If corporations would stop engaging in illegal and/or deceptive advertising campaigns in an effort to extract money from consumers who would not purchase without such advertising (let's face it, that's why corporations spend billions on advertising every year), they wouldn't be complaining. The fact is they want to be able to say whatever they want - truth be damned - in their ads, while being immunized from suit based on such false advertising.

The California Supreme Court got it right in its opinion, both as a matter of law (which is what really matters), and as a matter of policy. Corporations can protect themselves from being sued by altering their deceptive advertising practices.

Barbara Adams

I usually try to avoid turning the comments section of CBL into a debating society between myself and readers, and like most bloggers, I appreciate all comments, including those from Mark from LA's. But I can't let this one go by without a response.

The last thing I am going to do is defend the tobacco industry (which I have never represented) or its advertising history. But the idea that what is wrong with the UCL can be fixed just by having corporations comply with the law shows a misunderstanding of how the UCL was working (or not working) in California. And the problem was more systemic than the abuses of the Trevor Law Group.
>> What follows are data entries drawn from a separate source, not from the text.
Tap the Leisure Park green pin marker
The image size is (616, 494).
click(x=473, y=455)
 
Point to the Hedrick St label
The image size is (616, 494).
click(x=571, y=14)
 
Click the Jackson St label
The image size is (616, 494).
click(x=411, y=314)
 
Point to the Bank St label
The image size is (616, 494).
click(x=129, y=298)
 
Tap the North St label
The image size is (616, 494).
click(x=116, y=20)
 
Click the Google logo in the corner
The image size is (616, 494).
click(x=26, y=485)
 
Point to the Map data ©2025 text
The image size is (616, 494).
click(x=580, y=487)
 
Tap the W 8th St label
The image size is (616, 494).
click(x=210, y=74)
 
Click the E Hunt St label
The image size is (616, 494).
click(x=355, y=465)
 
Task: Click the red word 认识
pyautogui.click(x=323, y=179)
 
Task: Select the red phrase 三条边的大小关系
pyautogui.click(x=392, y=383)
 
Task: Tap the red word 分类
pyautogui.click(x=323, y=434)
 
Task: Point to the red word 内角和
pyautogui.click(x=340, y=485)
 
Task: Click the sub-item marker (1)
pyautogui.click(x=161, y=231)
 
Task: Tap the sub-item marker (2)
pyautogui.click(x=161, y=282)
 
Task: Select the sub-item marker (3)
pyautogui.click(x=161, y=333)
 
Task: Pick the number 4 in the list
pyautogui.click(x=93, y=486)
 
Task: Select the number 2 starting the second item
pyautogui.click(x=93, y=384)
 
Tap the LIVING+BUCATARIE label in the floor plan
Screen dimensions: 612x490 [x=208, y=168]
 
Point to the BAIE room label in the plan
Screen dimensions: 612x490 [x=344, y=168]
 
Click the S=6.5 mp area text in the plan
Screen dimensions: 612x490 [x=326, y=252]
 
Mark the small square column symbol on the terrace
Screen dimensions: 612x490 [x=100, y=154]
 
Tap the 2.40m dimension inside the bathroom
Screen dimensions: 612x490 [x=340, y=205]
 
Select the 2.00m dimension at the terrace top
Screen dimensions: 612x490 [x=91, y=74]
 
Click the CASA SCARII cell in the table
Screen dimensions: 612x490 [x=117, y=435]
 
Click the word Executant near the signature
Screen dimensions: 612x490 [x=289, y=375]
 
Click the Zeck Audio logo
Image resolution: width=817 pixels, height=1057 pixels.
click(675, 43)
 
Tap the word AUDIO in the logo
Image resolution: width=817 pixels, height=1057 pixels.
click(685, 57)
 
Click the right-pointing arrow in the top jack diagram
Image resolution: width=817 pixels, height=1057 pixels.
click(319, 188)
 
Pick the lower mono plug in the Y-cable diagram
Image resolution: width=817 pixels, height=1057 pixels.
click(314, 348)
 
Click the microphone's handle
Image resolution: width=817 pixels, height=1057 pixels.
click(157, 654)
Here's an example: In the lead-up to Proposition 64, most of Calfornia's new car dealers were sued under the UCL in the coordinated Automobile Advertising Cases. Dealers who advertised lease terms were under attack by non-customer plaintiffs for such violations as failing to disclose in newspaper advertisements that a lease transaction was a lease transaction, whether or not a security deposit was required, or the charge per mile for mileage in excess of the limit stated. Dealers who advertise credit terms faced litigation for similar transgressions.

Don't get me wrong, these advertising requirements were all legally required, and the dealers should have been more mindful of compliance. And I do not for a moment question the motives of the lawyers who prosecuted these cases.

But at a minimum, it is open to debate whether these kinds of technical mistakes warrant the transfer of hundreds of thousands of dollars (or perhaps more, I lost track) in settlement payments from the businesses to the bounty hunters and their lawyers, and the expenditure of nearly as much in defense attorney fees, all in cases where the defendants were, at worst, sloppy advertisers, and where there was never any evidence that the named plaintiffs -- or anyone else -- had been injured by these violations.

Few doubt that business needs to be regulated. The policy debate is whether this kind of litigation is the way to achieve the regulation.